A la sortie de l’audience, qui a duré trois heures, le céréalier de Bernac (Charente), Paul François, aujourd'hui âgé de 51 ans et partiellement invalide, a été accueilli par des applaudissements d'une trentaine de personnes réunis à l'appel de l'association Phyto-Victimes.

Ce dernier s'est déclaré "serein et déterminé".  Son avocat, Me François Lafforgue, a dénoncé devant la presse "une stratégie de harcèlement judiciaire" de Monsanto. "On jette le discrédit sur Paul François, sur sa famille. On remet en cause tous les éléments de preuve qu'on apporte. C'est exténuant. (...) J'espère que la Cour d'appel confirmera le jugement", a-t-il déclaré à la sortie du procès.

"Il y a 140 ou 150 pièces qui ont été versées au débat par mon client, qui justifient à la fois de l'accident, de son intoxication et des préjudices qu'il subit. Il vit un calvaire depuis plusieurs années", a ajouté l'avocat qui s'est dit "confiant" dans l'issue de la procédure.

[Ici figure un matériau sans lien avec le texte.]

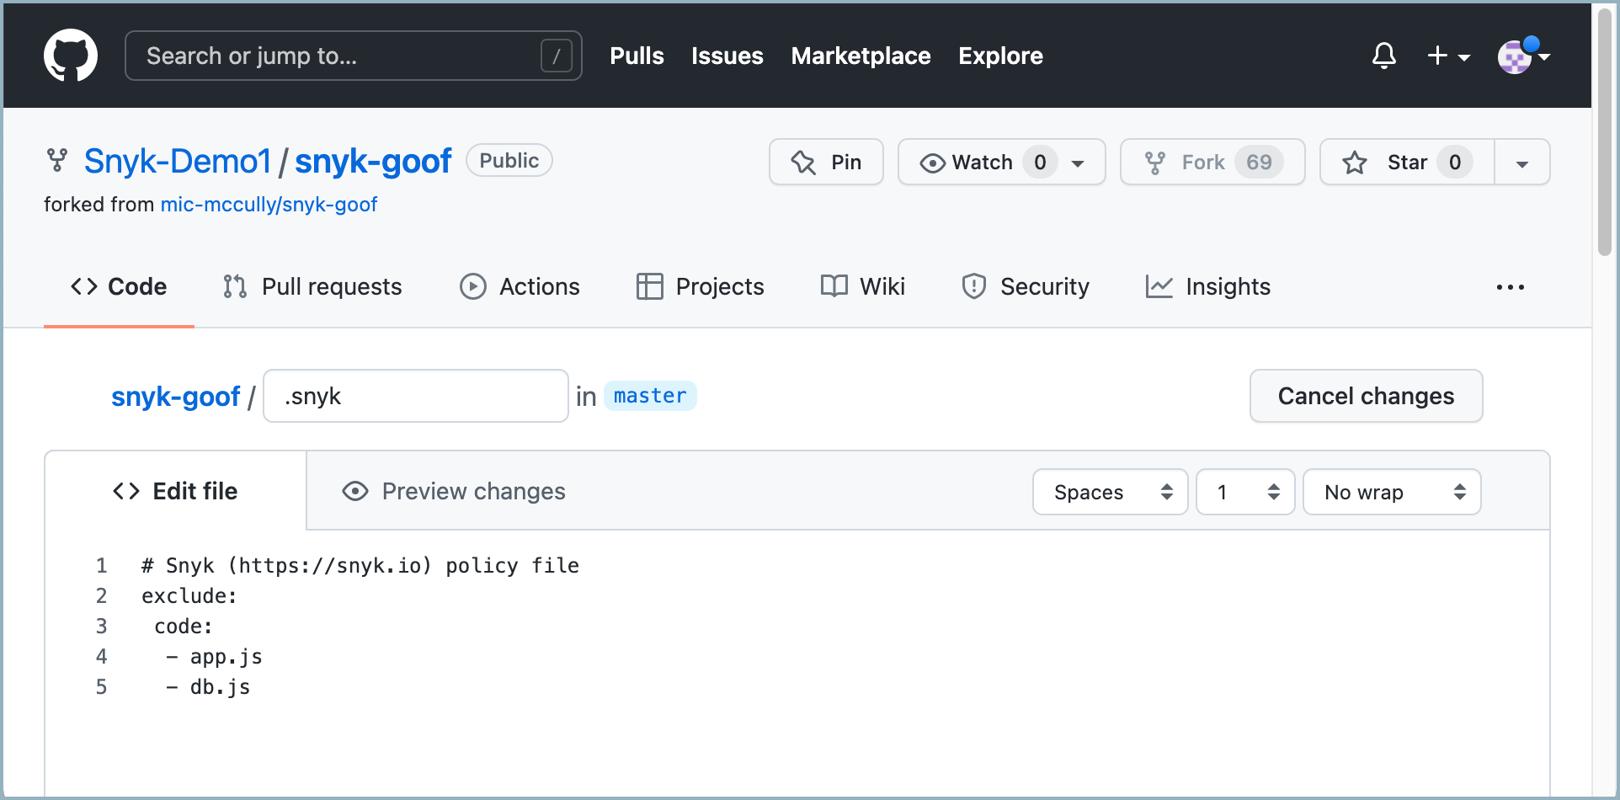
Task: Open the plus create-new menu
Action: tap(1447, 56)
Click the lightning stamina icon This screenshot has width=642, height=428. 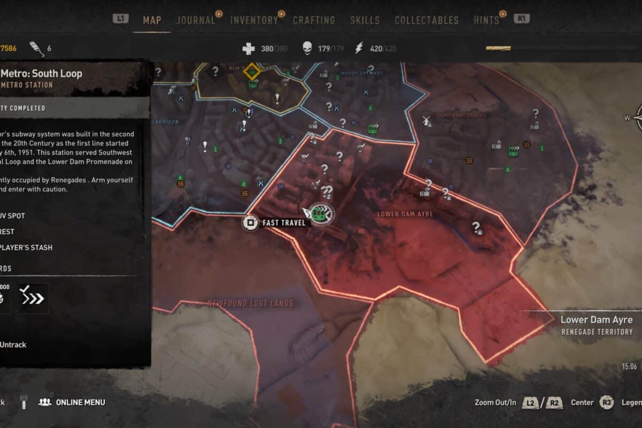tap(359, 49)
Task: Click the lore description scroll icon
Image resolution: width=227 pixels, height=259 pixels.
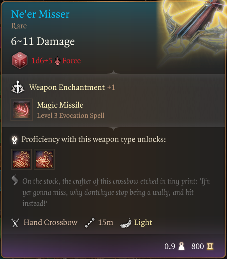Action: tap(15, 180)
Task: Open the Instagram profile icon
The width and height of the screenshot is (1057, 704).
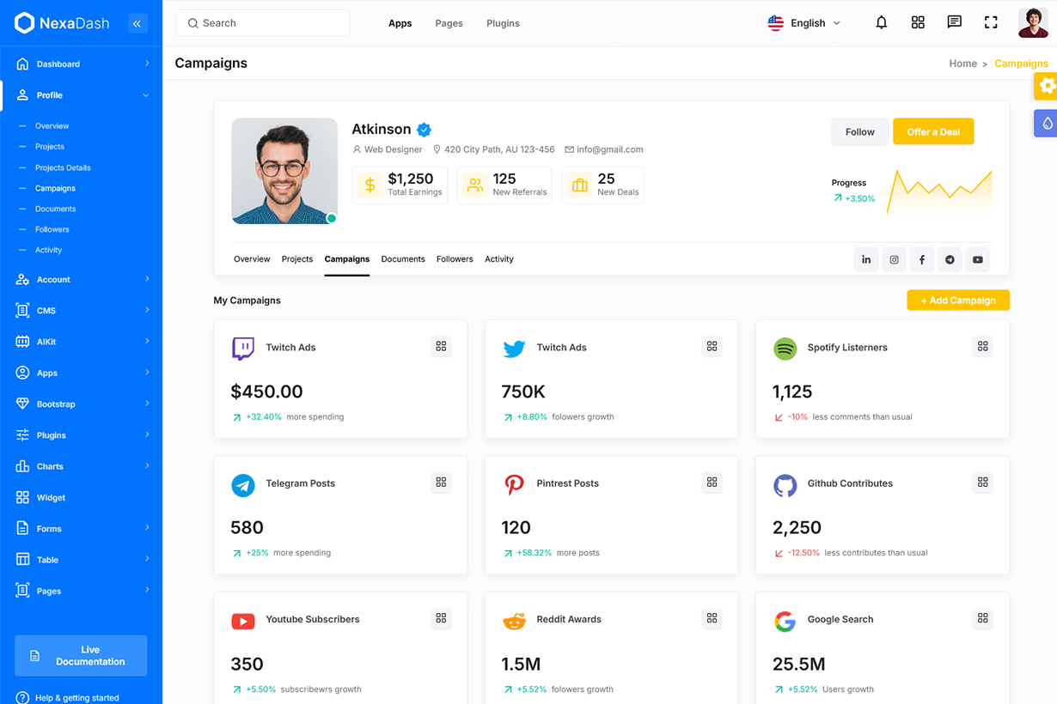Action: pyautogui.click(x=894, y=259)
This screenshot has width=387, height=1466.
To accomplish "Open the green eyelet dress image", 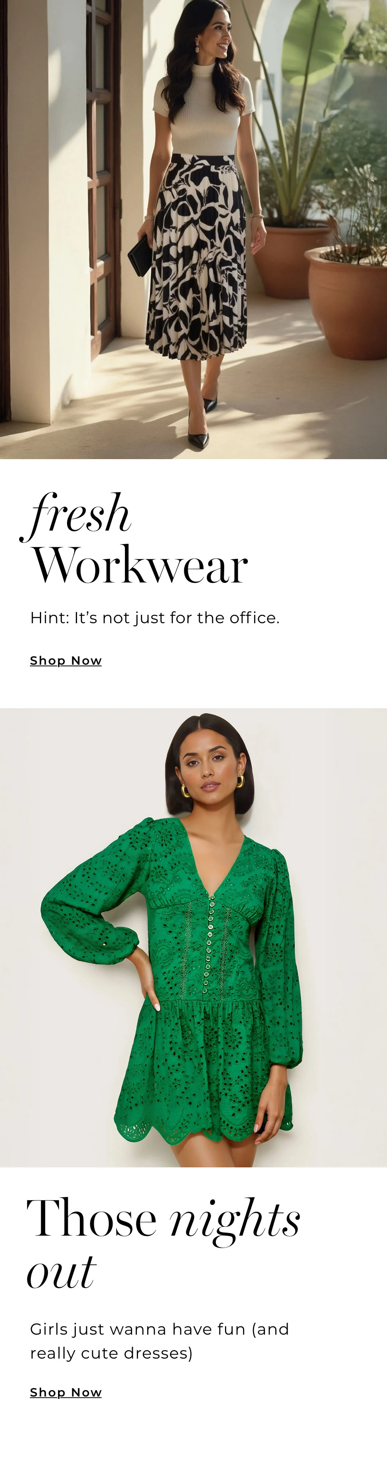I will [194, 938].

"Les dommages invoqués de M. François n'existent pas. C'est extrêmement clair. A partir du moment où un préjudice n'existe pas, on voit difficilement comment Monsanto pourrait être responsable", a déclaré pour sa part Me Jean-Daniel Bretzner, qui représentait le leader mondial de l'agrochimie.   

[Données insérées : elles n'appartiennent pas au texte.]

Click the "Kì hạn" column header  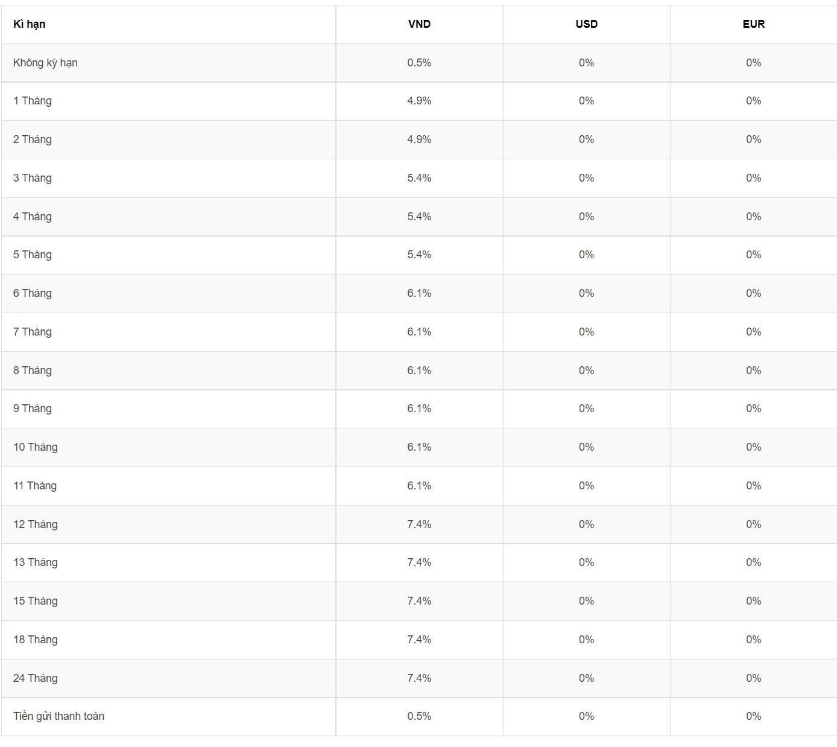(x=30, y=24)
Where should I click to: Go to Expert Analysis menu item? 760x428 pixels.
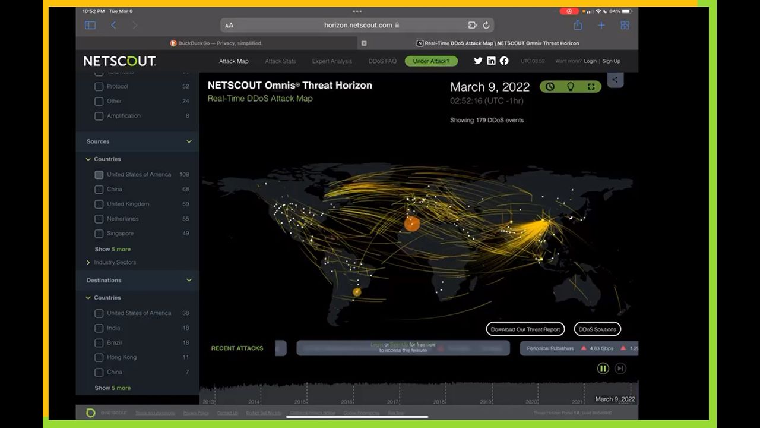coord(332,61)
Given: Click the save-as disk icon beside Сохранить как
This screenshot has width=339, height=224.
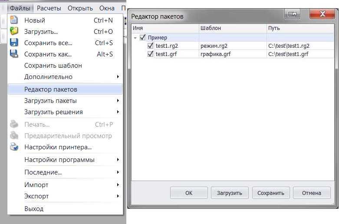Looking at the screenshot, I should tap(14, 54).
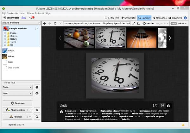Image resolution: width=190 pixels, height=133 pixels.
Task: Toggle the Helyi local preview switch
Action: (173, 23)
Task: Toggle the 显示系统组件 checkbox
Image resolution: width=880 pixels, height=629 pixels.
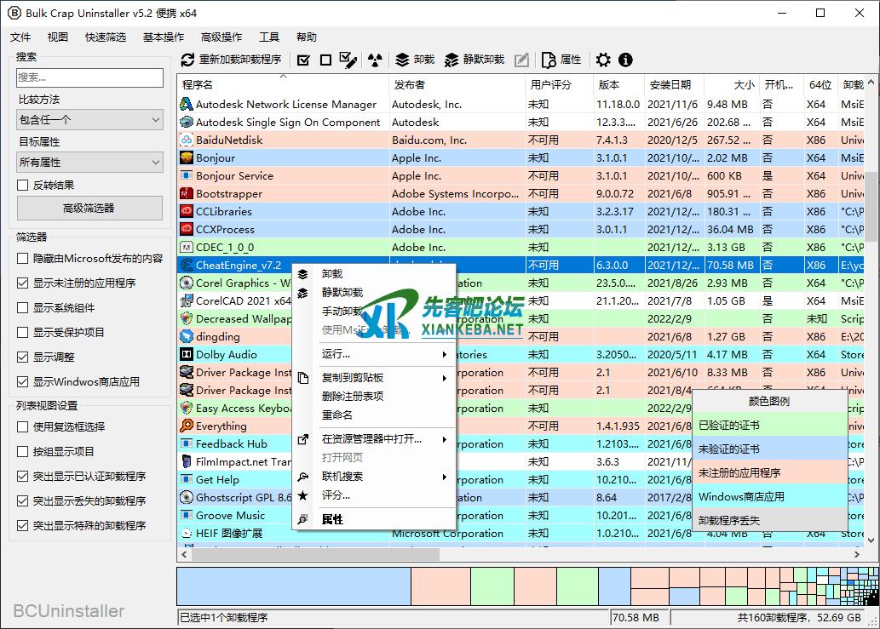Action: point(23,308)
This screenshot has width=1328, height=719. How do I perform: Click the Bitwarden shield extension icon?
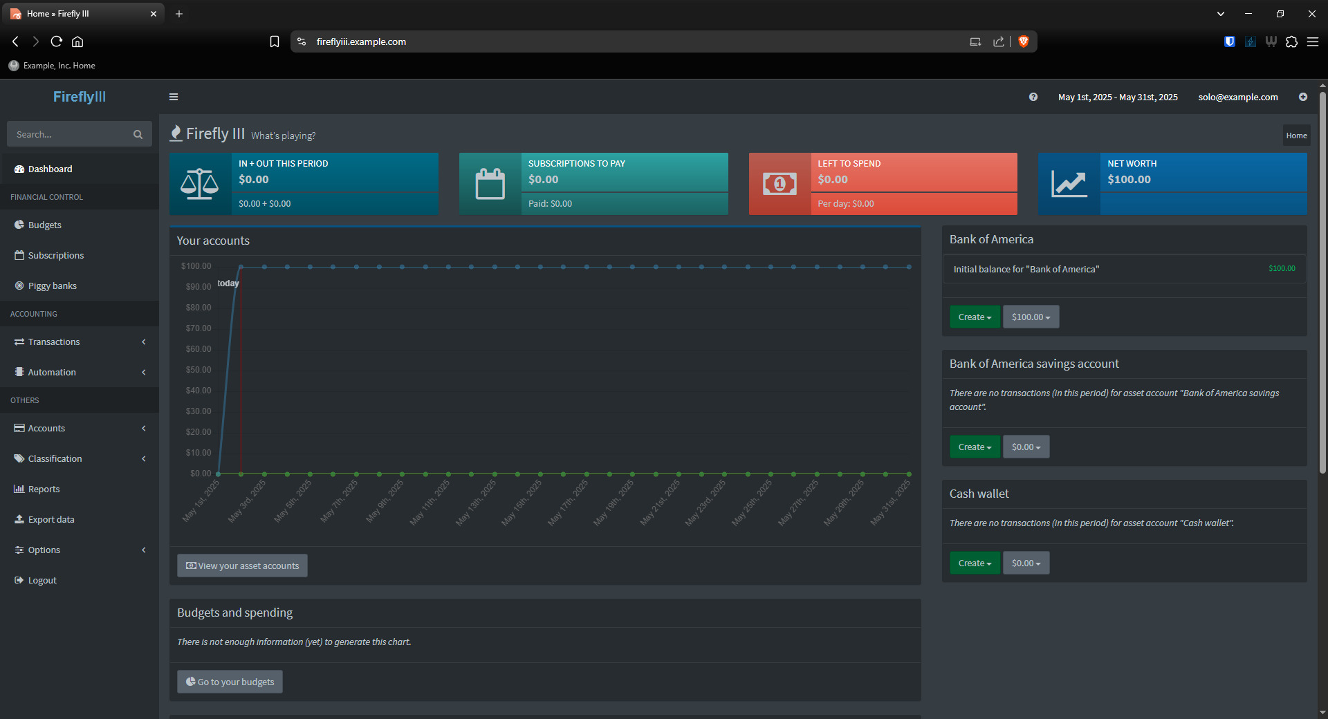point(1229,41)
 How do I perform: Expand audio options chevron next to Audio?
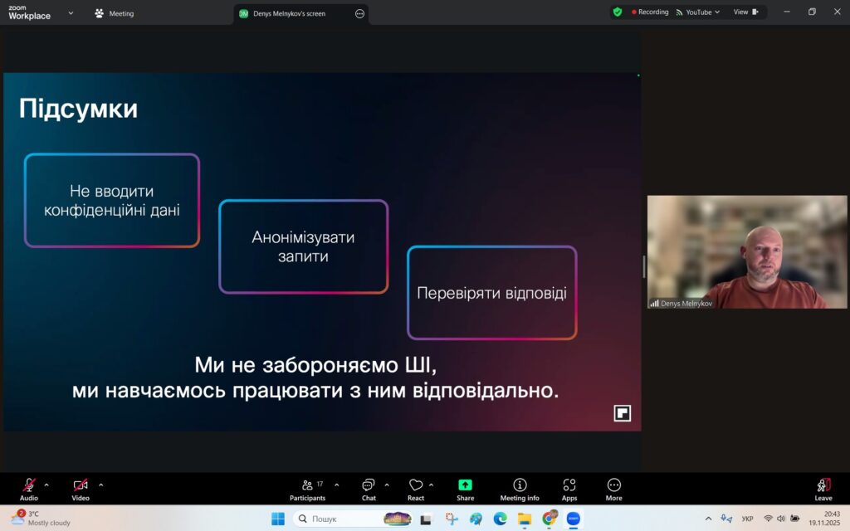pos(46,485)

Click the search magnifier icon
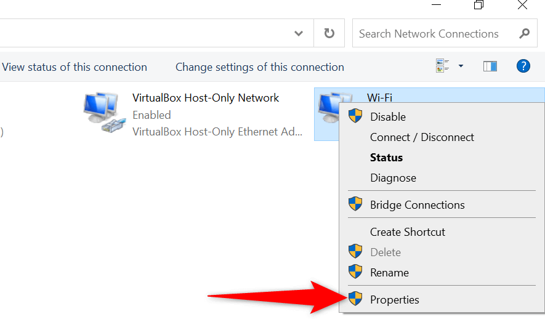[x=525, y=33]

 "Il n'y a aucune preuve de l'incident. Personne n'était là. C'est une thèse qui n'est confirmée par personne", a-t-il poursuivi, en soulignant que le produit incriminé "n'était pas dangereux".

La dangerosité du Lasso établie dès les années 1980

Pourtant le 13 février 2012, le tribunal de grande instance de Lyon avait jugé Monsanto "responsable" de l'intoxication en 2004 de Paul François par l'un de ses herbicides, le Lasso, en condamnant la firme à "indemniser entièrement" la victime pour le préjudice subi.

Le 27 avril 2004, Paul François, avait inhalé par accident des vapeurs de Lasso en ouvrant la cuve d'un pulvérisateur. Il avait été rapidement pris de nausées puis de troubles (bégaiement, vertiges, maux de tête, troubles musculaires...) l'obligeant à interrompre son activité pendant près d'un an.

En 2005, des analyses relevaient dans son organisme des traces de monochlorobenzène, un solvant toxique, principal composant du Lasso dont la présence ne figurait pourtant que sur l'étiquette arrière. En première instance, le tribunal avait relevé notamment que rien n'était "mentionné concernant les risques liés à l'inhalation du produit ou la nécessité de porter un appareil de protection respiratoire".

La dangerosité du Lasso avait été établie dès les années 1980, conduisant à son interdiction au Canada, en Grande-Bretagne et en Belgique, bien avant son retrait du marché français, en 2007.